Uma das esperanças para contornar essa situação é a construção da nova adutora, que começou no início deste mês. A previsão da Fundação Renova é de que essa nova captação e distribuição seja finalizada no primeiro trimestre de 2021. “Nosso compromisso é de conseguir que essa adutora abasteça 60% do município e sirva de alternativa a hospitais, escolas e serviços básicos caso uma nova tragédia se abata sobre o Rio Doce”, disse Teixeira. Ainda de acordo com ele, fora desse compromisso, o Serviço Autônomo de Abastecimento e Esgoto (SAAE) de Governador Valadares já demonstrou interesse em fazer com que a adutora seja capaz de abastecer 100% da cidade, quando o serviço municipal receber a operação da estrutura em três anos. 

DESCONFIANÇA
O fazendeiro Marcos Jacob da Costa, de 57 anos, passou a comprar água mineral desde que a lama inundou o Rio Doce. “Aquela água lá não tem condição de se beber. A gente não sabe se vai aparecer algum produto da mineração e que faça mal para a nossa saúde. Por isso a gente prefere evitar. Usa a água só mesmo para lavar as roupas e a casa. Para cozinhar e beber tem de ser mineral”, afirma.
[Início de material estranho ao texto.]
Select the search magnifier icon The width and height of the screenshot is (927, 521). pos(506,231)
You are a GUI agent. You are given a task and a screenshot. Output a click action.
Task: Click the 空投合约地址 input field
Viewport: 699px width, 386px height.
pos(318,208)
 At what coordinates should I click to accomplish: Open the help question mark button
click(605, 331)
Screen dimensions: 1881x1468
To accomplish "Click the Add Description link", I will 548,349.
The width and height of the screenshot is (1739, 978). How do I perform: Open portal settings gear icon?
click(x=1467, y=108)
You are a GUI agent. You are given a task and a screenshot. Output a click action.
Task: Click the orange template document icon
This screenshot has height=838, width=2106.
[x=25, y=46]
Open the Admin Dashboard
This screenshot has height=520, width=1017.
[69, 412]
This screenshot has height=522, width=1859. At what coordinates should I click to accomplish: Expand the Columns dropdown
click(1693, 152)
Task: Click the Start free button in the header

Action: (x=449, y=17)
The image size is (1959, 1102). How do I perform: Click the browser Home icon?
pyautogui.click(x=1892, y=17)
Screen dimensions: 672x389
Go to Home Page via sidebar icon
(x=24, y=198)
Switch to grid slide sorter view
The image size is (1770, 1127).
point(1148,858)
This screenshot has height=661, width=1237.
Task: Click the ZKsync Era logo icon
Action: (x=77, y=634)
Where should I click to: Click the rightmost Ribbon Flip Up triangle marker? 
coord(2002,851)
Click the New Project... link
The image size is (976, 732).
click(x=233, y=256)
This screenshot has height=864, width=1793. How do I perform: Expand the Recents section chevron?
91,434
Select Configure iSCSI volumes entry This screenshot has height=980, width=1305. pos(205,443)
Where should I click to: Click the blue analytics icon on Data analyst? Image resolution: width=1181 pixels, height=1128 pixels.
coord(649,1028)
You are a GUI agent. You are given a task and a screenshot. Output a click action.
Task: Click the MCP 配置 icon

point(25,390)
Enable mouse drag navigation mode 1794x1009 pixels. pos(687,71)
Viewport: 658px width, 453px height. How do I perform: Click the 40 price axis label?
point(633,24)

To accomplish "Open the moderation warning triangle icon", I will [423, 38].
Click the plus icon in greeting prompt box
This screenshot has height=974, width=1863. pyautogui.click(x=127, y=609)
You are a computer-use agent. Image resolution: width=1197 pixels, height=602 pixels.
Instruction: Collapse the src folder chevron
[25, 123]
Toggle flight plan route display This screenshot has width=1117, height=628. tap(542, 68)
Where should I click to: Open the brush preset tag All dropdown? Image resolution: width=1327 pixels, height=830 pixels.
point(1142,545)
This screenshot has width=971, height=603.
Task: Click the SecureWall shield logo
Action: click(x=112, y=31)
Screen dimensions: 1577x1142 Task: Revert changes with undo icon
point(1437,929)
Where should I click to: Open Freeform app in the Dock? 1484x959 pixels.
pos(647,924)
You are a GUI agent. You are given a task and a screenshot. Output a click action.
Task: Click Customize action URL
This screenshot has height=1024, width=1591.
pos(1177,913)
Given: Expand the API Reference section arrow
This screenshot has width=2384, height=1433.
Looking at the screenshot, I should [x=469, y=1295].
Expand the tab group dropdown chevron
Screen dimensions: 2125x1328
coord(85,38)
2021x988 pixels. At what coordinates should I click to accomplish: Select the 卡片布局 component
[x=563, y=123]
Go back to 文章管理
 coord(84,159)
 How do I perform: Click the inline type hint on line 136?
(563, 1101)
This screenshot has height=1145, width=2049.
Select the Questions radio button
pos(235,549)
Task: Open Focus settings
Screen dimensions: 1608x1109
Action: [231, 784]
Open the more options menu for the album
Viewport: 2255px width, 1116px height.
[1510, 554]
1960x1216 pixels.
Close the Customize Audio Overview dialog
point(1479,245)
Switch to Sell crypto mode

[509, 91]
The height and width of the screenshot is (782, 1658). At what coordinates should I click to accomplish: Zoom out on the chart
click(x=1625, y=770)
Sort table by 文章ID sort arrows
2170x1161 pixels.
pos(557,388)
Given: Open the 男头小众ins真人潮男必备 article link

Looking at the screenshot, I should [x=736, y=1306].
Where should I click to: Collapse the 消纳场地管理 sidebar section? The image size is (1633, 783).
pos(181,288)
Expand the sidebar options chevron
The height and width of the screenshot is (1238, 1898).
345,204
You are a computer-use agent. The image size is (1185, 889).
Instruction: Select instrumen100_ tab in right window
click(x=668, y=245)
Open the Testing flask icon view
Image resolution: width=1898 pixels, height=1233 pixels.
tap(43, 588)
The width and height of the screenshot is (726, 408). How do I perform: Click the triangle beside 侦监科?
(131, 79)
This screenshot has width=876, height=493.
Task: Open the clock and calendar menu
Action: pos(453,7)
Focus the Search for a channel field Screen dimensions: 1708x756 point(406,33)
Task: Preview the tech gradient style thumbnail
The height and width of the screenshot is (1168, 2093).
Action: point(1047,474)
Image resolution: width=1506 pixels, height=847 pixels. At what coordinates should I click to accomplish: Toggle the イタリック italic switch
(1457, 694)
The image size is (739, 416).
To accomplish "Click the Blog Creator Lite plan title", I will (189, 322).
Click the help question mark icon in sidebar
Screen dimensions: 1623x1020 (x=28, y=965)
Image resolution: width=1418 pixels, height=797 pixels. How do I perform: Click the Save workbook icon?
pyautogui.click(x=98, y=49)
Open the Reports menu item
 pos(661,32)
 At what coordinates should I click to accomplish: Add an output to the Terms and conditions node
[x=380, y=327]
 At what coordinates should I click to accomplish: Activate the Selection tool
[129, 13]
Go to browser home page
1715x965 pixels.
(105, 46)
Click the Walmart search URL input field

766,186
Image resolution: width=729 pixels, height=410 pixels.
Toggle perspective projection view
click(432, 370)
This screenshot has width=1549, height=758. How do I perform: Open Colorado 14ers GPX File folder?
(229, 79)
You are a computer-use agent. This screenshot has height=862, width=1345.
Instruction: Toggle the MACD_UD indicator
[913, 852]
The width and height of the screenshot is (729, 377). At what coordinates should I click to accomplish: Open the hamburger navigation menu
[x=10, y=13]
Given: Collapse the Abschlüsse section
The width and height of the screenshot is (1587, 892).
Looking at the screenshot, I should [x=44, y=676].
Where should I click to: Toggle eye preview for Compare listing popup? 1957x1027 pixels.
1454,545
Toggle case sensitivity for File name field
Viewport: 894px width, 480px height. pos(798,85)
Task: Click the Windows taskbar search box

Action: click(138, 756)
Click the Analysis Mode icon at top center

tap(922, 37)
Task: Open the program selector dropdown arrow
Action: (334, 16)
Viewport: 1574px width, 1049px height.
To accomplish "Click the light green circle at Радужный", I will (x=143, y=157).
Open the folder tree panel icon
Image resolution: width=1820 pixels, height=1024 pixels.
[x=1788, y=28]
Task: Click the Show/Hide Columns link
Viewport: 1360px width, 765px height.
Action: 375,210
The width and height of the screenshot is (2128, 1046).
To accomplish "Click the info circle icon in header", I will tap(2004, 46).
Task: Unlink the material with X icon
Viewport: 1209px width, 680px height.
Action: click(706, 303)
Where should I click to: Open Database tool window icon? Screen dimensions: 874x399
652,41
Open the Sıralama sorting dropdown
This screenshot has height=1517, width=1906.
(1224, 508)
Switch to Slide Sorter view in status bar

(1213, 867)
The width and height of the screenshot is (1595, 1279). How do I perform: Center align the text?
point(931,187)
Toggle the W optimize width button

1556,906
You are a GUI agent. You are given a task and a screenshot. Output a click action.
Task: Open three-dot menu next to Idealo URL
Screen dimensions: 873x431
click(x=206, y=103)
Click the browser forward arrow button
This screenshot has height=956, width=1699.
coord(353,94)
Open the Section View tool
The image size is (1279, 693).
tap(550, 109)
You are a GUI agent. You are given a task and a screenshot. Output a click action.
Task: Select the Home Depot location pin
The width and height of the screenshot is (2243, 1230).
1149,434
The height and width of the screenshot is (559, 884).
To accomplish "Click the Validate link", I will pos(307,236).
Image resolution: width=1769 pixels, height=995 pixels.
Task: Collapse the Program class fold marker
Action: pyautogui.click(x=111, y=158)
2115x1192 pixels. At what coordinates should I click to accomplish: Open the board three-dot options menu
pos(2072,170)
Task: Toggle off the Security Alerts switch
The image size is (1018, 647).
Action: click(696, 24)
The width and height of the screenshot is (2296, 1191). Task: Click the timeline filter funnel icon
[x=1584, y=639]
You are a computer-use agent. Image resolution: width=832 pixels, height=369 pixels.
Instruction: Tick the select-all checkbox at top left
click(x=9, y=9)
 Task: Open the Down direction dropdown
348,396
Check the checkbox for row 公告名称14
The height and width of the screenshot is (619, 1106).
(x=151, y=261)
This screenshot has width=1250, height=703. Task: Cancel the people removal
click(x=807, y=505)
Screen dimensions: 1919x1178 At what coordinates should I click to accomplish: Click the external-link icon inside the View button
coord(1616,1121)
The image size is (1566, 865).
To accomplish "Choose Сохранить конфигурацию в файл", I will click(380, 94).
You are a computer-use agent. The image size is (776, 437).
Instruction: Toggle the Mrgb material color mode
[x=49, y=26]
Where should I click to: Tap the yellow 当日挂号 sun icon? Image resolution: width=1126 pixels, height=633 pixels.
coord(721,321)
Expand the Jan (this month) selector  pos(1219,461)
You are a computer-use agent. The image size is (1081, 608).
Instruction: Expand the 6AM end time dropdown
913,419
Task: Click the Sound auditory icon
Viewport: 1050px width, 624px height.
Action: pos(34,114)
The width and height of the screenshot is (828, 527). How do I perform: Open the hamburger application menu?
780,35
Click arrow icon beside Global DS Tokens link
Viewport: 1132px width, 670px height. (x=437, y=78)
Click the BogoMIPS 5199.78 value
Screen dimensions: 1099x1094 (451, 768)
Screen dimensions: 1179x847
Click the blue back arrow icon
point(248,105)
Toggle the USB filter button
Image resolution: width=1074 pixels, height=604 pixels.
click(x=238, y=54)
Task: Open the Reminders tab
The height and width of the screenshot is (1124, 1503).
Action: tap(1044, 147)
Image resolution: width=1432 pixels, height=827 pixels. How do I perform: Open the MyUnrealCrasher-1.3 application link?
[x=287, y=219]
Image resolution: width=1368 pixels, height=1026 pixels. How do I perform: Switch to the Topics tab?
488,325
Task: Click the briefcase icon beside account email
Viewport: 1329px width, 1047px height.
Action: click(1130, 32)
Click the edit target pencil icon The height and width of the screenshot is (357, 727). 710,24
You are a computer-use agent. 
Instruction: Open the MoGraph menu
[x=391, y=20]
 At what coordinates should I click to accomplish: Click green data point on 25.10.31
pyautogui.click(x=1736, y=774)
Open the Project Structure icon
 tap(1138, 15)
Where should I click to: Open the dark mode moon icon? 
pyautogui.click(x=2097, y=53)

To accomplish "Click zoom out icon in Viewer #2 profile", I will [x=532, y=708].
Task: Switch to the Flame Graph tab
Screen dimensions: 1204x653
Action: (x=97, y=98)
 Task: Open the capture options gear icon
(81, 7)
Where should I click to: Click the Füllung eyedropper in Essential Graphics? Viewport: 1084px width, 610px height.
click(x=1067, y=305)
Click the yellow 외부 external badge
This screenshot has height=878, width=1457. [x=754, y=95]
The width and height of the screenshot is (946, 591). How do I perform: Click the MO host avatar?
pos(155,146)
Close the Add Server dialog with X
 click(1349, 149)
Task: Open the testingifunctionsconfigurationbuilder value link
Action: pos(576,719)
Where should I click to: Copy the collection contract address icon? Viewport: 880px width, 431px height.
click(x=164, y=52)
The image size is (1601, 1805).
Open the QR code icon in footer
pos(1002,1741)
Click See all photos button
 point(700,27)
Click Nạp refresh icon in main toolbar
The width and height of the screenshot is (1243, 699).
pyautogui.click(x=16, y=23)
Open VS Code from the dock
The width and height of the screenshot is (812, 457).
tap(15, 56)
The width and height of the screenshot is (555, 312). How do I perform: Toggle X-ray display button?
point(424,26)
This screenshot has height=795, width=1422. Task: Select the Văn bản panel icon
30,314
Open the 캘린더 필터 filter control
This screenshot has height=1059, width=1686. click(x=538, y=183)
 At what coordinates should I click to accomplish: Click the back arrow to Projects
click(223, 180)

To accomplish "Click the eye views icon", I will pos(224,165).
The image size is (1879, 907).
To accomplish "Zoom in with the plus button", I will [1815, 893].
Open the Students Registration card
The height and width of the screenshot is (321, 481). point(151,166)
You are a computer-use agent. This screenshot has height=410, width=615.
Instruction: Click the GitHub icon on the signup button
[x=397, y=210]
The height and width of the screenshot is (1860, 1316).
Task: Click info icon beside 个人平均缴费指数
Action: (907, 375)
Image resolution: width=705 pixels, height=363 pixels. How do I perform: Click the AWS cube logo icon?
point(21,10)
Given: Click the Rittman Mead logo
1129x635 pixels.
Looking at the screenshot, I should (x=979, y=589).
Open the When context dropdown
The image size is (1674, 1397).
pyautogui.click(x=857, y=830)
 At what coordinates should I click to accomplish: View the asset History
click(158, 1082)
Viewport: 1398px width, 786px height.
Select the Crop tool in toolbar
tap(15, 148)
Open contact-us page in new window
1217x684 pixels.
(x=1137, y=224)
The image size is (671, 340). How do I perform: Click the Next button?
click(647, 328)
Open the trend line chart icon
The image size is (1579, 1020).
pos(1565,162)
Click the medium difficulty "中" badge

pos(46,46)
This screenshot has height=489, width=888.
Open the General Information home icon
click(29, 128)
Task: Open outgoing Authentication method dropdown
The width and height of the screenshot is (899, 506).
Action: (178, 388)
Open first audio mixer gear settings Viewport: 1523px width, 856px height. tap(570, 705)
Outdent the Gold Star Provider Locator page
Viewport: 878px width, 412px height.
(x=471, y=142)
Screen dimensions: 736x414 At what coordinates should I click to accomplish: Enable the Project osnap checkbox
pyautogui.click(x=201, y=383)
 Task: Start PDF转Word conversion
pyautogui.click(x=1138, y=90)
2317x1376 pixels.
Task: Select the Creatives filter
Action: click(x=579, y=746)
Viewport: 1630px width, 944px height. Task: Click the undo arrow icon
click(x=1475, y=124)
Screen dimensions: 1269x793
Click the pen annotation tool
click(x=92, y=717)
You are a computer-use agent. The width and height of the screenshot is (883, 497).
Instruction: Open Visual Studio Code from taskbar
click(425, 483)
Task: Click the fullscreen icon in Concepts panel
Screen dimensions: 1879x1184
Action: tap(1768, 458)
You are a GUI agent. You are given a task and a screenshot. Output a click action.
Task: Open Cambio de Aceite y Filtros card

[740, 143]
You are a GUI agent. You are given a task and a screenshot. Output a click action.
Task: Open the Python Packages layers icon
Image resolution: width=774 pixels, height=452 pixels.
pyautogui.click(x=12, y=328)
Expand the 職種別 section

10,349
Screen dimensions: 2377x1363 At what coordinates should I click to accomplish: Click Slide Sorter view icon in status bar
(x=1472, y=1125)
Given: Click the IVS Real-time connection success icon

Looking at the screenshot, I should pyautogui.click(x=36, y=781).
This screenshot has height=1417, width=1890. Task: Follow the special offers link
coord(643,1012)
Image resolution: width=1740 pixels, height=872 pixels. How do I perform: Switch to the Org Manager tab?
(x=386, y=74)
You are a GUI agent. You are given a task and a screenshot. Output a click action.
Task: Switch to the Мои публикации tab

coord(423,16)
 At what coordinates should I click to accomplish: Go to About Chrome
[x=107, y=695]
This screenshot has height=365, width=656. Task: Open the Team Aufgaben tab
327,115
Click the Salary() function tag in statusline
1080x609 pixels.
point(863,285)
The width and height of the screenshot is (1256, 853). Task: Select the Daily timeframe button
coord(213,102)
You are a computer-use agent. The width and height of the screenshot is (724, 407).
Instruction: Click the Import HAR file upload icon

O município de Governador Valadares ficou sete dias sem abastecimento de água devido ao desastre com os rejeitos de Fundão. Nesse tempo, o reabastecimento só foi possível com a utilização de produtos químicos que aglutinavam as partículas de rejeito, permitindo a decantação e distribuição. Ainda assim, o abastecimento emergencial feito com a distribuição de água mineral seguiu por vários meses, sendo garantida por acordos entre a Samarco e a prefeitura e o MP.

De acordo com a Fundação renova o rejeito da Barragem do Fundão era composto essencialmente de ferro, manganês, alumínio e sílica (areia). Contudo, devido ao poder de destruição da onda de rejeitos ter revolvido o fundo dos rios atingidos (Gualaxo do Norte, Carmo e Doce), produtos de atividades mineradoras como arsênio e mercúrio chegaram a aparecer nas amostragens de água e de solo, mas já voltaram aos níveis considerados seguros pela legislação ambiental.

Fazendeiro Marcos Jacob da Costa diz que compra água mineral desde que o rio foi afetado(foto: Leandro Couri/EM/DA Press)
Fazendeiro Marcos Jacob da Costa diz que compra água mineral desde que o rio foi afetado (foto: Leandro Couri/EM/DA Press)


Recorde de ações na Justiça


Governador Valadares, no Vale do Rio Doce, constitui o município com mais ações na Justiça pedindo reparação pelo comprometimento do abastecimento de água e outros danos advindos do rompimento da Barragem do Fundão, em Mariana, na Região Central do estado. Só no Juizado especial do município tramitam 50 mil processos pedindo reparação contra a Samarco. As ações estão paralisadas, aguardando que o Tribunal de Justiça de Minas Gerais decida se o juizado tem competência para esse tipo de julgamento. É de lá também o maior volume de adesões esperado pelo escritório anglo-americano SPG Law, que pretende pedir nas cortes da Inglaterra e do País de Gales uma reparação, acionando a BHP Billiton SPL, controladora da Samarco ao lado da Vale, mas que tem escritório na Inglaterra.

De acordo com os advogados norte-americanos e ingleses, o potencial de representações de valadarenses nessa causa seria de 100 mil atingidos. O processo no Reino Unido foi mostrado pelo Estado de Minas com exclusividade e estima-se poder reaver para os atingidos 5 bilhões de libras (cerca de R$ 28 bilhões) em indenizações, sem qualquer custo para os atingidos, mas cobrando 30% dos valores arrecadados.

O rompimento da Barragem do Fundão despejou cerca de 40 milhões de metros cúbicos de lama e de rejeitos de minério de ferro na Bacia Hidrográfica do Rio Doce, atingindo também a costa brasileira. Nesse que é o pior desastre socioambiental do Brasil, morreram 19 pessoas. Até hoje não foi encontrado o corpo de Edmirson José Pessoa, de 48 anos, que trabalhava para a Samarco havia 19 anos quando ocorreu o desastre. Cerca de 500 mil pessoas foram atingidas.